Background: Perioperative fluid administration in morbidly obese patients is critical. There is scarcity of scientific information in literature on amount and rate of its application. Functional parameters (stroke volume variation (SVV), pulse pressure variation) are considered more accurate predictor of volume status of patients than blood pressure and central venous pressure.
Methods: SVV was used as a guide for intraoperative fluid administration in 50 morbidly obese patients subjected to bariatric surgery. Pulse contour waveform analysis (LiDCO Cardiac Sensor System, UK Company Regd. 2736561, VAT Regd. 672475708) was utilized to monitor SVV, and a value more than 10% was used as infusion trigger for intraoperative fluid management.

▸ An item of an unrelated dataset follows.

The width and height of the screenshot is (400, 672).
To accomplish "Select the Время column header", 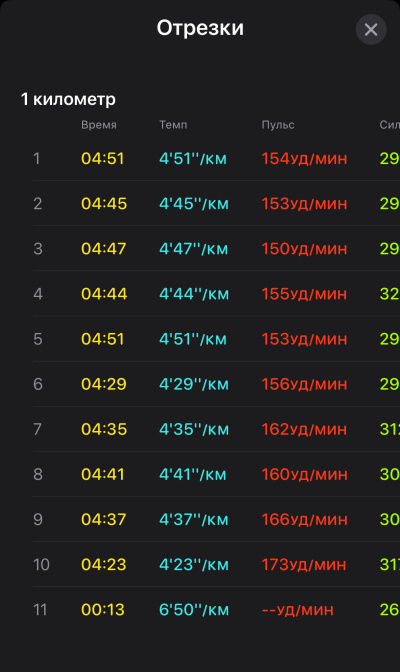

Results: Mean amount of fluid infused was 1,989.90 ml (+/-468.70 SD) for mean 206.94 min (+/-50.30 SD) duration of surgery. All patients maintained hemodynamic parameters (cardiac output, cardiac index, stroke volume, noninvasive blood pressure, heart rate) within 10% of the baseline values. Central venous pressure and SVV showed no correlation, except for short period initially. Renal and metabolic indices remained within normal limits.
Conclusion: Obese patients coming for laparoscopic bariatric surgery may not require excessive fluid. Intraoperative fluid requirement is the same as for nonobese patients. SVV is a valuable guide for fluid application in obese patients undergoing bariatric surgery.